Problem description —
Please give the whole listing again exactly, without any of its pictures.

___

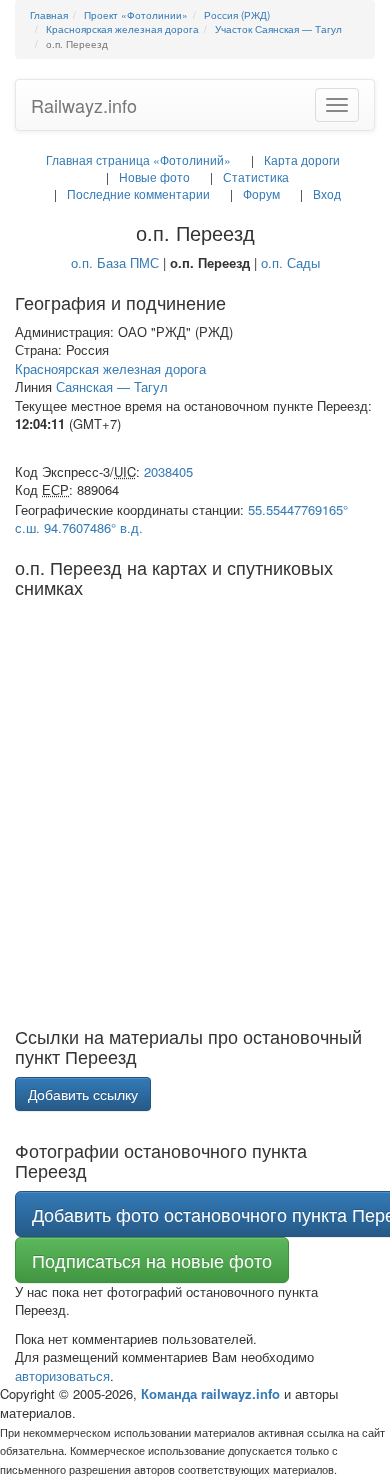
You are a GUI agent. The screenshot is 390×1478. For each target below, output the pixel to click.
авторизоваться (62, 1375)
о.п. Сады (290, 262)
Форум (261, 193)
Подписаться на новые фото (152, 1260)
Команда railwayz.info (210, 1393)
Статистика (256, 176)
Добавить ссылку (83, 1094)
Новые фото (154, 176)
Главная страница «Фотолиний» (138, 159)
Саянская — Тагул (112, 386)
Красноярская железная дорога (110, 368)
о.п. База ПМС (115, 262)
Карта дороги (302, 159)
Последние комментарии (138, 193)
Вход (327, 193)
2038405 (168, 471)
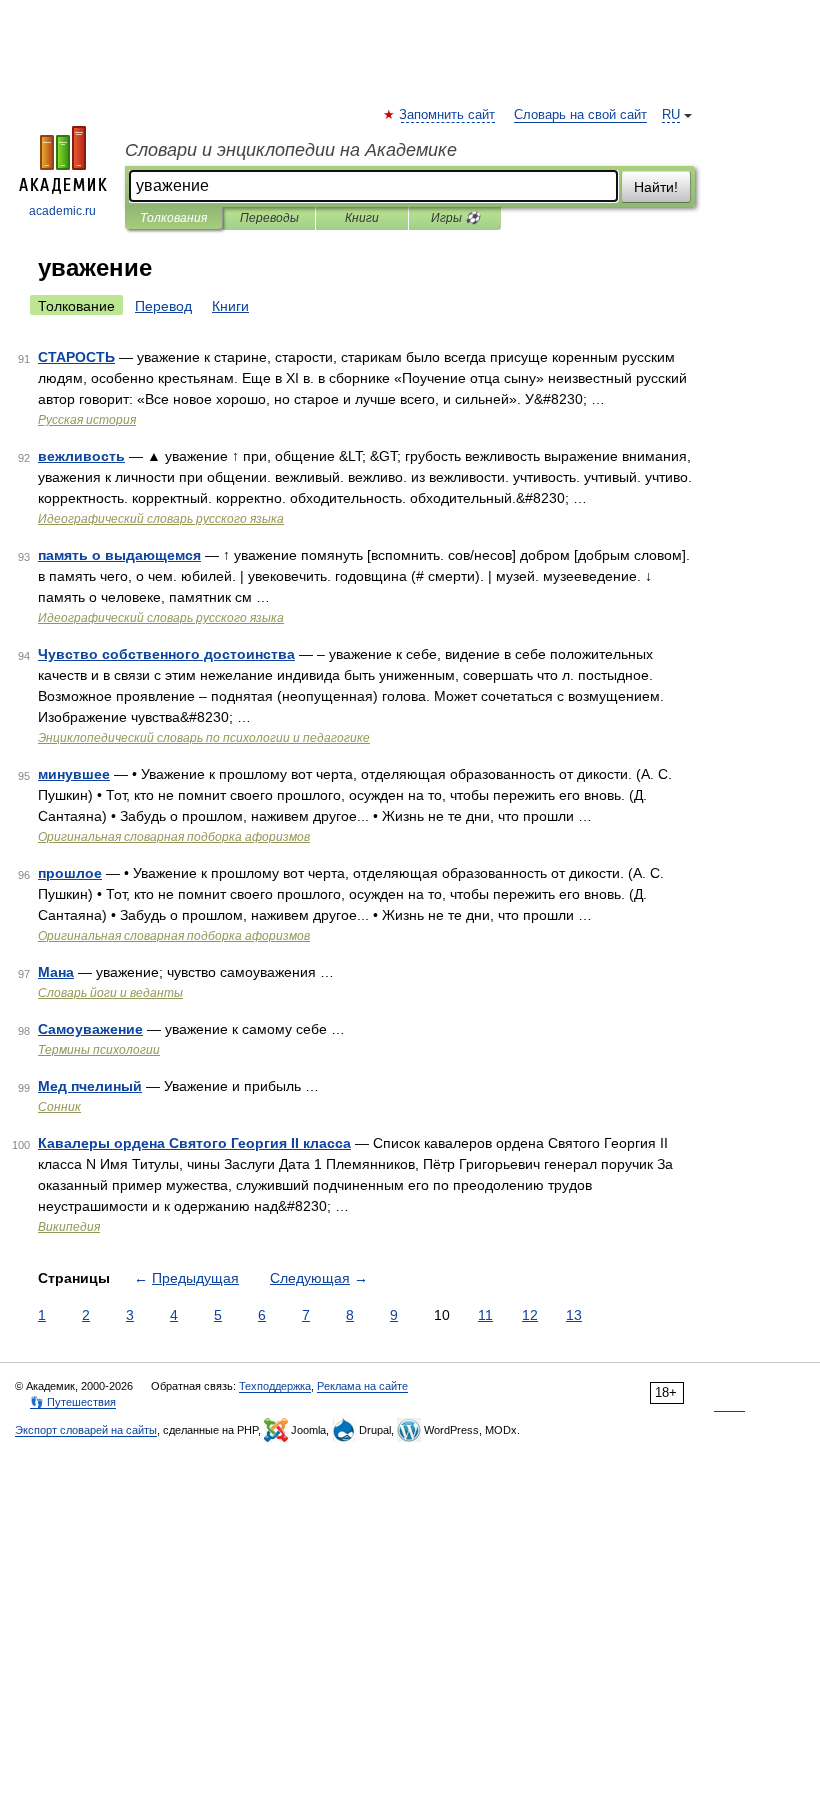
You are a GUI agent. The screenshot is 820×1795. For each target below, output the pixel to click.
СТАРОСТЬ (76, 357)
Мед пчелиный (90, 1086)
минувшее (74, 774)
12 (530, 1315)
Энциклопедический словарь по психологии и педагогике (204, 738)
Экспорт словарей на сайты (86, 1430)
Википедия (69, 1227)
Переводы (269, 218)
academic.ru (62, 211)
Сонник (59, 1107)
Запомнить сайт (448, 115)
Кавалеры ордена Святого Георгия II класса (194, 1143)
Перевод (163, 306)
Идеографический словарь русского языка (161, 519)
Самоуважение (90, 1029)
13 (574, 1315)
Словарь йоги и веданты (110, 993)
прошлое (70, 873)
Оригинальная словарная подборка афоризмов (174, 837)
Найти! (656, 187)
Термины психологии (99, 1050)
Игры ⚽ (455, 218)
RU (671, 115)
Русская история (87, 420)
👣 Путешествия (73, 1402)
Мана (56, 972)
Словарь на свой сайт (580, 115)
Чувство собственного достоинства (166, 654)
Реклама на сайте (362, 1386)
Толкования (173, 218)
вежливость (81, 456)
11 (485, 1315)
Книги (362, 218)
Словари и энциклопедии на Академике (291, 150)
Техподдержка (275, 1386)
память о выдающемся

___

Answer to the problem —
You are a GUI agent. The screenshot is 390×1478. For each target below, output the pixel to click.
авторизоваться (62, 1375)
о.п. Сады (290, 262)
Форум (261, 193)
Подписаться на новые фото (152, 1260)
Команда railwayz.info (210, 1393)
Статистика (256, 176)
Добавить ссылку (83, 1094)
Новые фото (154, 176)
Главная страница «Фотолиний» (138, 159)
Саянская — Тагул (112, 386)
Красноярская железная дорога (110, 368)
о.п. База ПМС (115, 262)
Карта дороги (302, 159)
Последние комментарии (138, 193)
Вход (327, 193)
2038405 (168, 471)
You are a GUI agent. The screenshot is 820×1795. For each target below, output the pixel to click.
СТАРОСТЬ (76, 357)
Мед пчелиный (90, 1086)
минувшее (74, 774)
12 (530, 1315)
Энциклопедический словарь по психологии и педагогике (204, 738)
Экспорт словарей на сайты (86, 1430)
Википедия (69, 1227)
Переводы (269, 218)
academic.ru (62, 211)
Сонник (59, 1107)
Запомнить сайт (448, 115)
Кавалеры ордена Святого Георгия II класса (194, 1143)
Перевод (163, 306)
Идеографический словарь русского языка (161, 519)
Самоуважение (90, 1029)
13 (574, 1315)
Словарь йоги и веданты (110, 993)
прошлое (70, 873)
Оригинальная словарная подборка афоризмов (174, 837)
Найти! (656, 187)
Термины психологии (99, 1050)
Игры ⚽ (455, 218)
RU (671, 115)
Русская история (87, 420)
👣 Путешествия (73, 1402)
Мана (56, 972)
Словарь на свой сайт (580, 115)
Чувство собственного достоинства (166, 654)
Реклама на сайте (362, 1386)
Толкования (173, 218)
вежливость (81, 456)
11 (485, 1315)
Книги (362, 218)
Словари и энциклопедии на Академике (291, 150)
Техподдержка (275, 1386)
память о выдающемся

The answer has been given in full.